Reproduce precisely the lines of the material below from the line containing "Screen dimensions: 1269x605" up to and including its last line. Pictures must not be copied.

^^^^

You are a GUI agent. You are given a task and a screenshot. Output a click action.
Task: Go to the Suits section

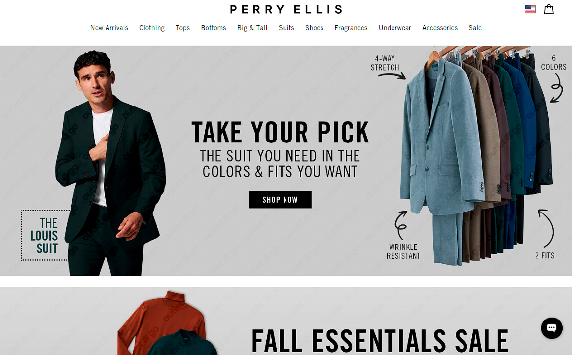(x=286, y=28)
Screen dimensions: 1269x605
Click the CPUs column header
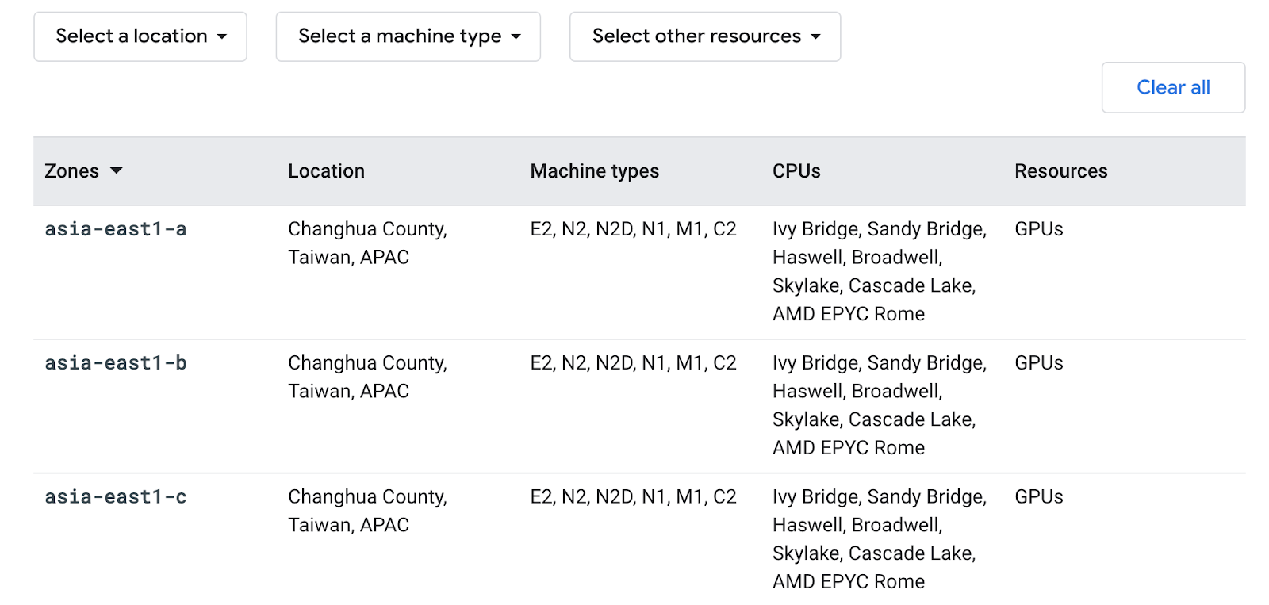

^^^^

Response area
Screen dimensions: 1269x605
Click the CPUs column header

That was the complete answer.